New York Governor Eliot Spitzer recently signed legislation written to protect patients undergoing surgical procedures in physicians’ offices.
The legislation calls for patient safety standards regarding whether a surgery can be performed in a hospital, ambulatory surgery center, or a doctor’s office. Currently, surgeries performed in doctor’s offices are not regulated in New York State. Practitioners are not currently bound by the same credentialing and safety requirements as hospitals and are not required to report adverse outcomes.
Nationwide, the number of surgical procedures performed in doctors’ offices instead of hospitals has more than doubled in the last decade, with nearly 10 million surgical procedures performed annually in office-based settings since 2000, according to Spittzer’s office. The procedures being performed are increasingly complicated surgical and invasive procedures.
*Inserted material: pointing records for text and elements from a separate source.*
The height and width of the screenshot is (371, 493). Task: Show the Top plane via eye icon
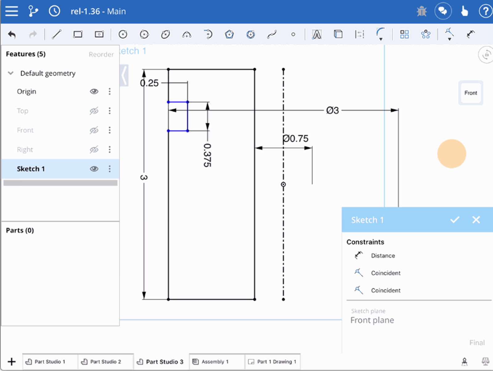[x=94, y=111]
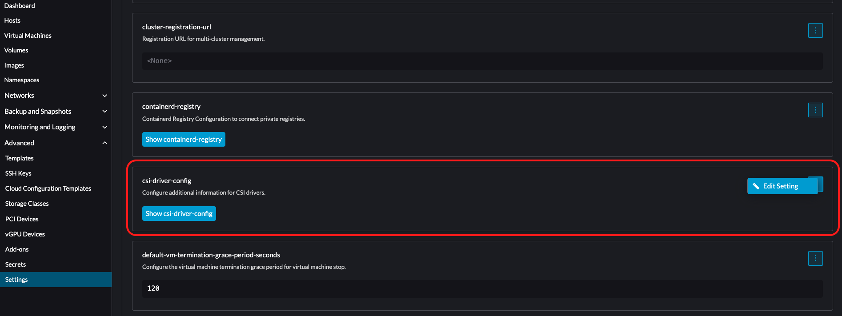Open kebab menu for cluster-registration-url setting
This screenshot has width=842, height=316.
click(815, 31)
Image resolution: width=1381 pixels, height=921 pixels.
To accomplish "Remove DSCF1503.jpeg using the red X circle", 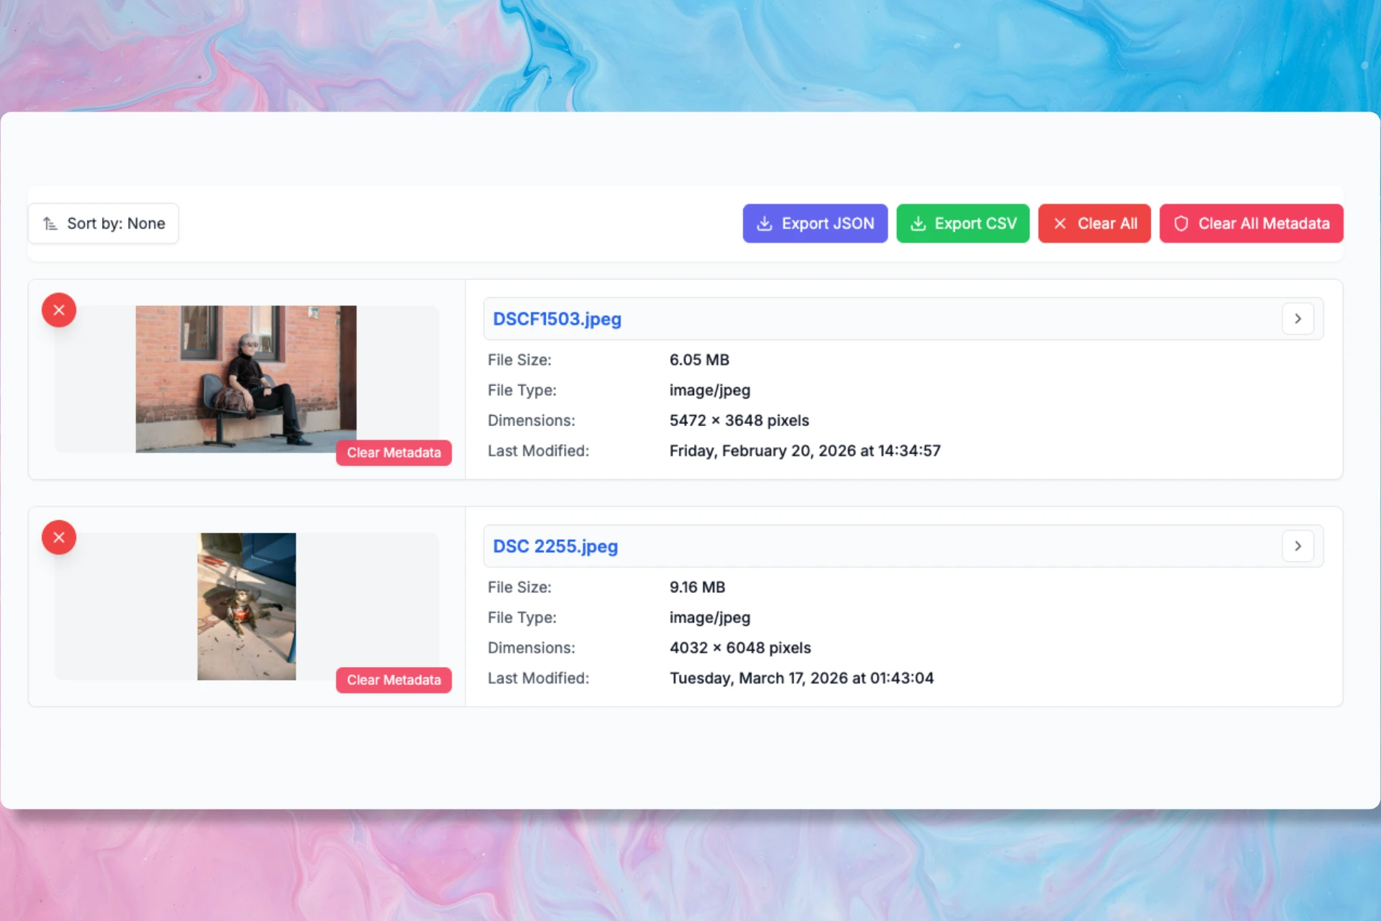I will point(59,310).
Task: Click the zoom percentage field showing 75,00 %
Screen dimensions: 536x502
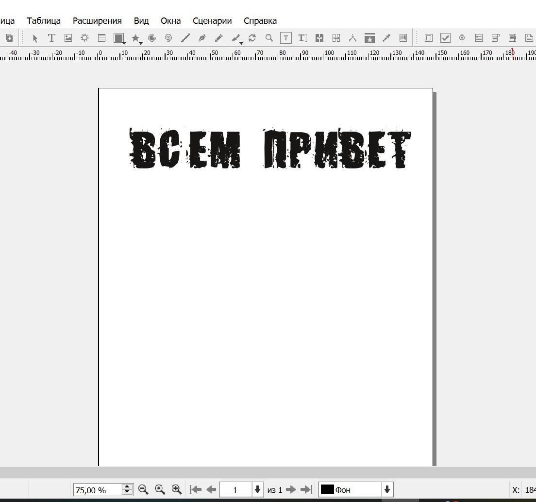Action: coord(97,490)
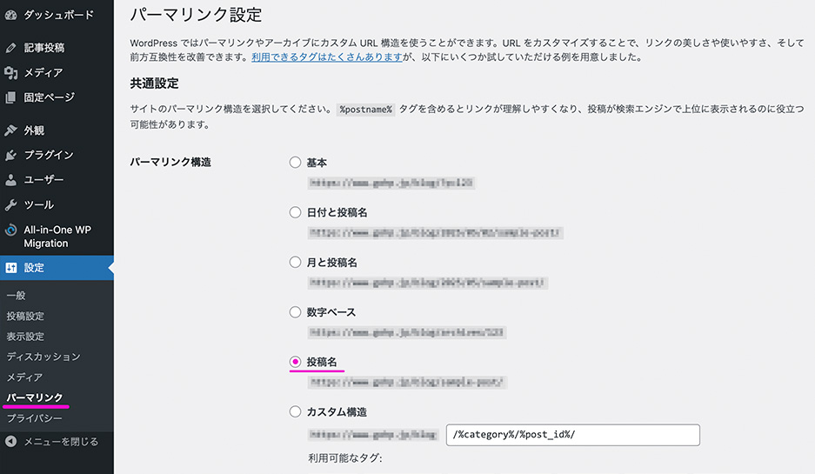Click the Dashboard gauge icon
This screenshot has height=474, width=815.
[x=10, y=15]
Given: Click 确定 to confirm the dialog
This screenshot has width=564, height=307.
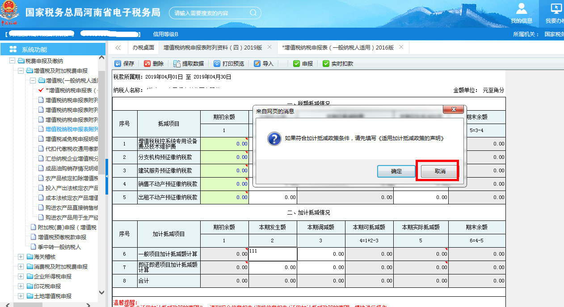Looking at the screenshot, I should pos(396,171).
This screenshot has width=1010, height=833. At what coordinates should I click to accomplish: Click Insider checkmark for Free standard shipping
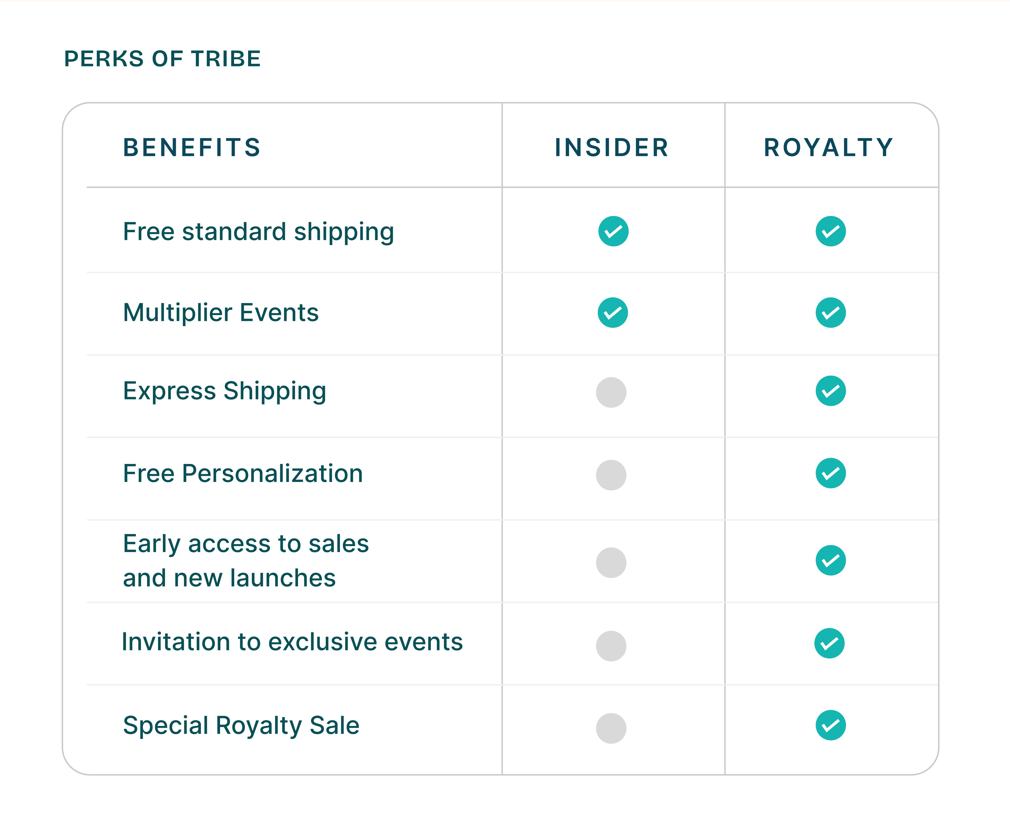(613, 231)
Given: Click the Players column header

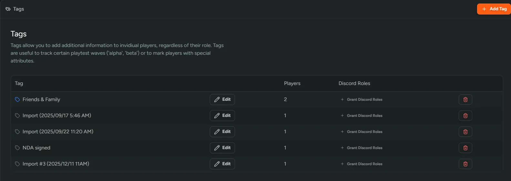Looking at the screenshot, I should (292, 83).
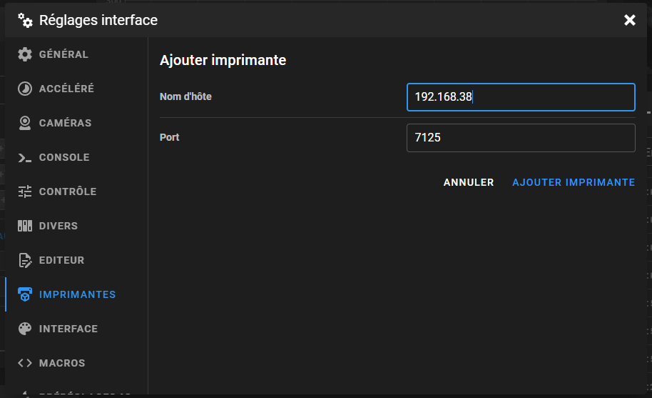This screenshot has width=652, height=398.
Task: Focus the Nom d'hôte input field
Action: tap(521, 97)

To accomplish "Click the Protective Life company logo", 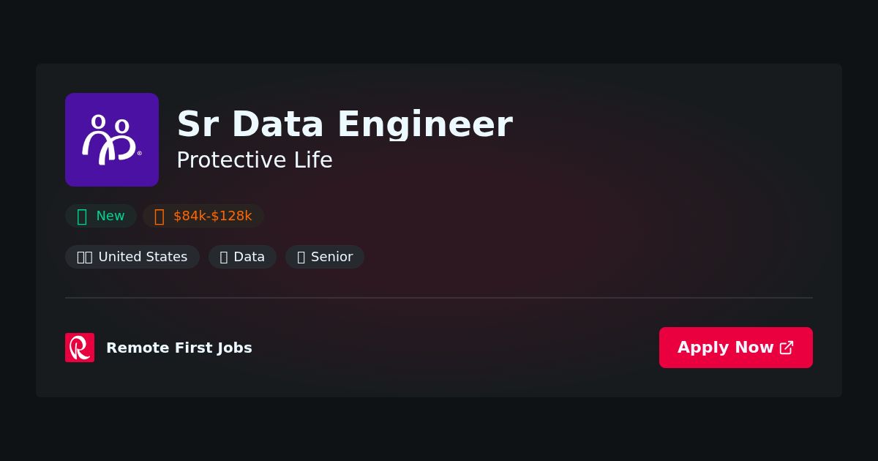I will 112,140.
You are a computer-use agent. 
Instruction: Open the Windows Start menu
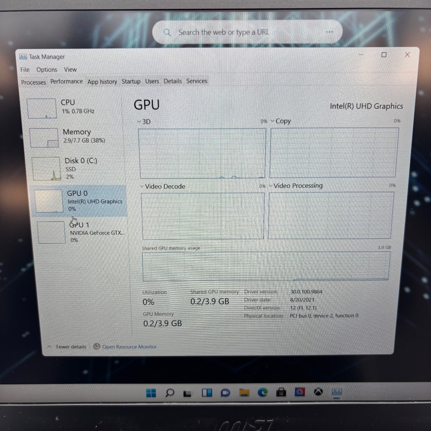[151, 393]
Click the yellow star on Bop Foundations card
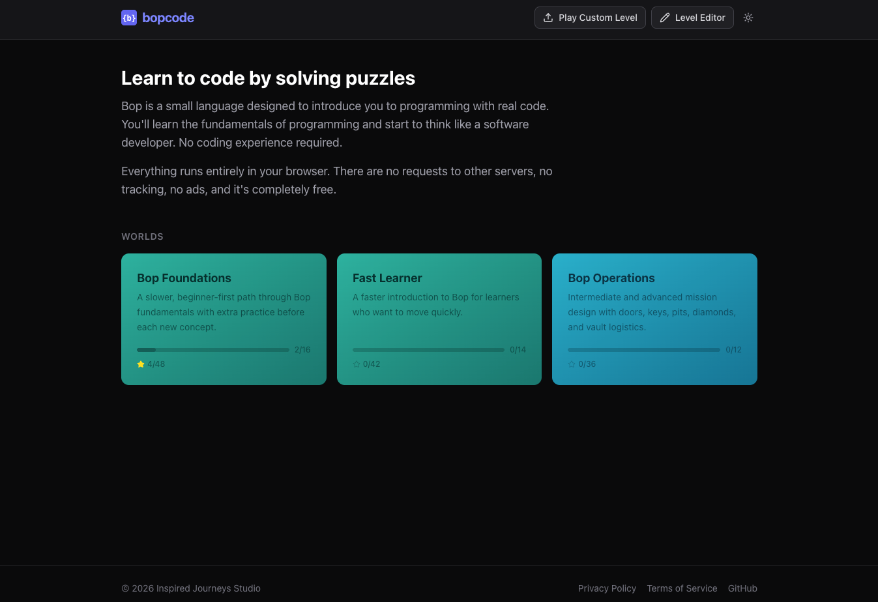The height and width of the screenshot is (602, 878). tap(141, 364)
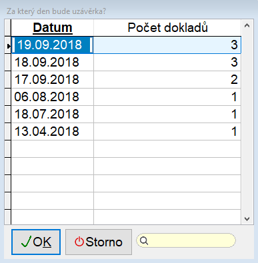Image resolution: width=258 pixels, height=263 pixels.
Task: Click the scrollbar down arrow
Action: [247, 219]
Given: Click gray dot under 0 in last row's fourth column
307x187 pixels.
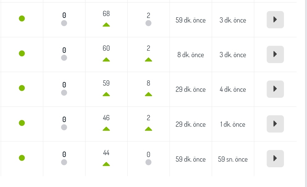Looking at the screenshot, I should (x=148, y=162).
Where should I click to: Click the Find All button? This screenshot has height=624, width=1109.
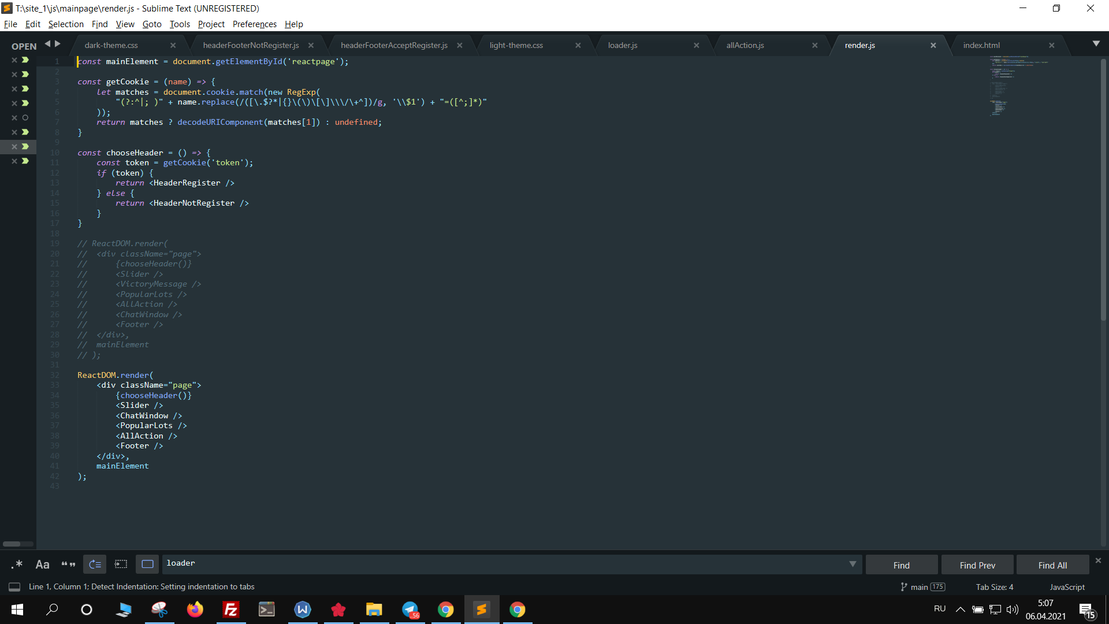point(1052,566)
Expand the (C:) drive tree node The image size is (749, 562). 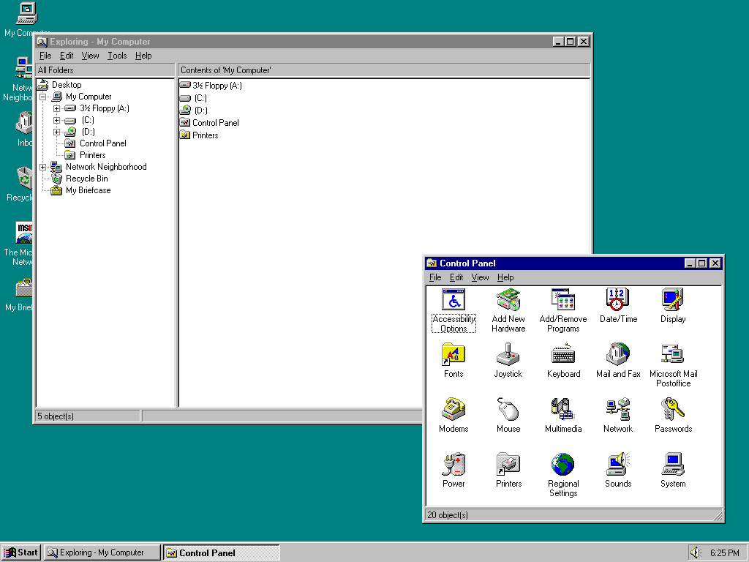point(57,120)
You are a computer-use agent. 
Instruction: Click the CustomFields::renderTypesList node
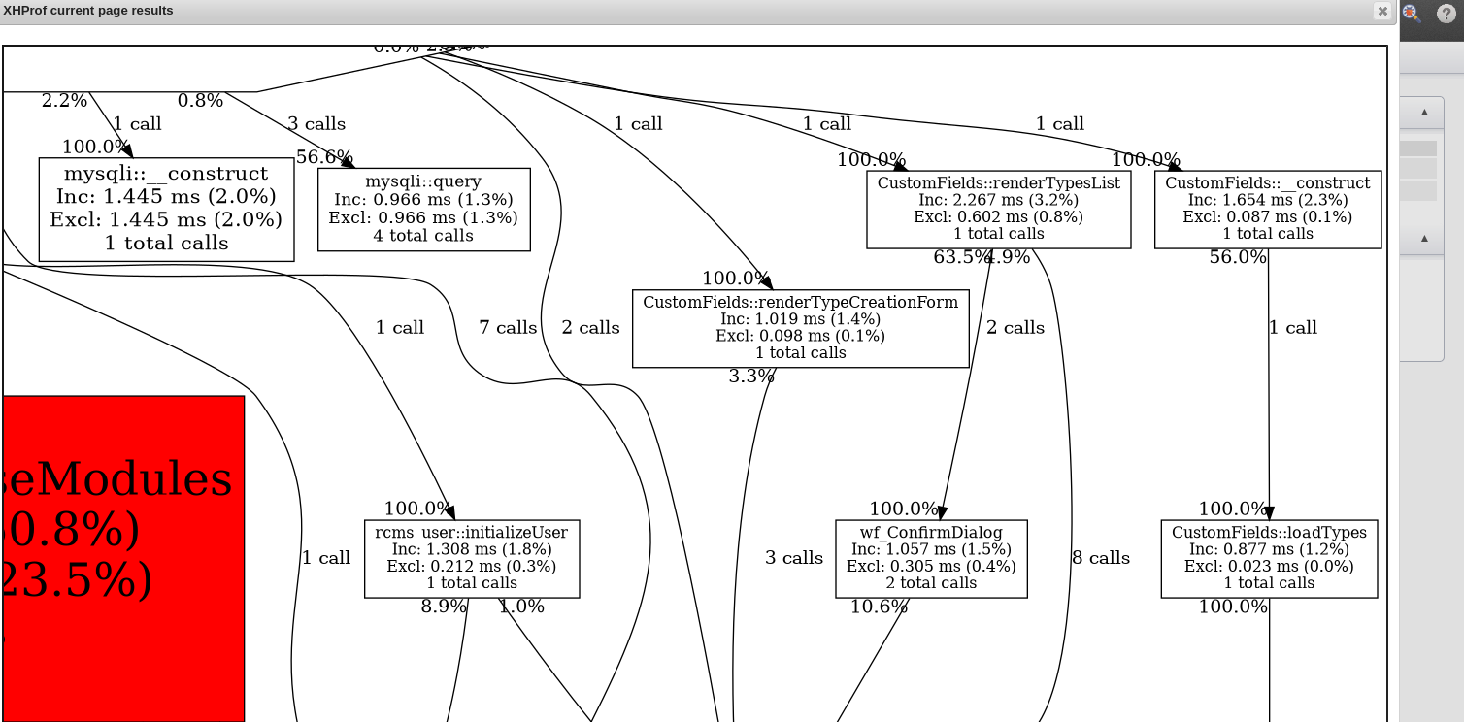(x=998, y=209)
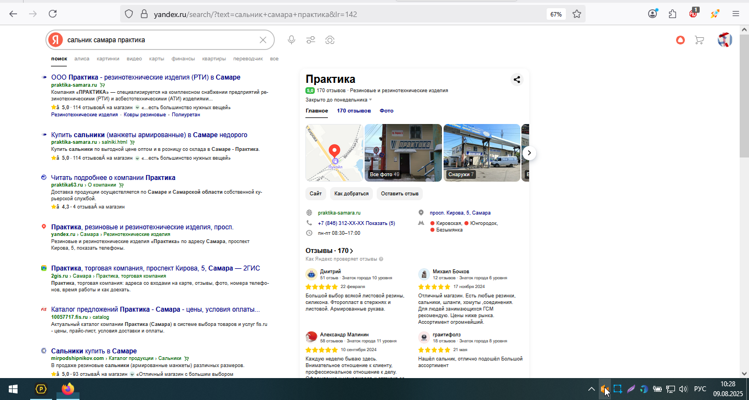Expand system tray hidden icons chevron
749x400 pixels.
[x=591, y=389]
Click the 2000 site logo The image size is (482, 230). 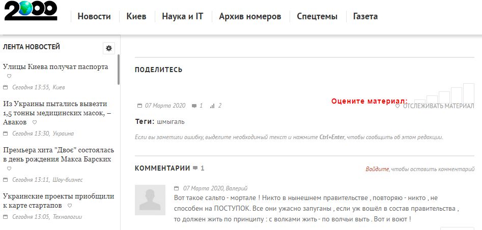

“We have a responsibility to protect public safety by ensuring that facilities that offer office-based surgeries meet rigorous safety standards,” said Spitzer. “Many procedures can be performed safely in an office environment, allowing patients convenient access to medical care and increasing efficiency.”
The new law:
Requires office-based surgery be performed by physicians in a setting that has obtained and maintained accreditation from an entity approved by the state Health Commissioner.
Requires that operating in an un-accredited setting would constitute professional medical misconduct.
Requires physicians to report adverse office-based surgery events including patient deaths and unplanned hospital admissions within one business day to the Department of Health Patient Safety Center.
Requires that individual reports be considered confidential and not be subject to the Freedom of Information Law or discovery.
The new law was praised by Richard N. Gottfried, chairman of the New York State Assembly Committee on Health. “Most people assume that the Health Department already has jurisdiction over surgery done in a physician’s office, but actually that has not been true. This legislation provides long overdue protections for patient safety,” he said.
The legislation is based on recommendations made by the Committee on Quality Assurance in Office-Based Surgery, established in 1997 by the New York State Public Health Council. The 18-member committee consisted of consumer advocates and medical specialists.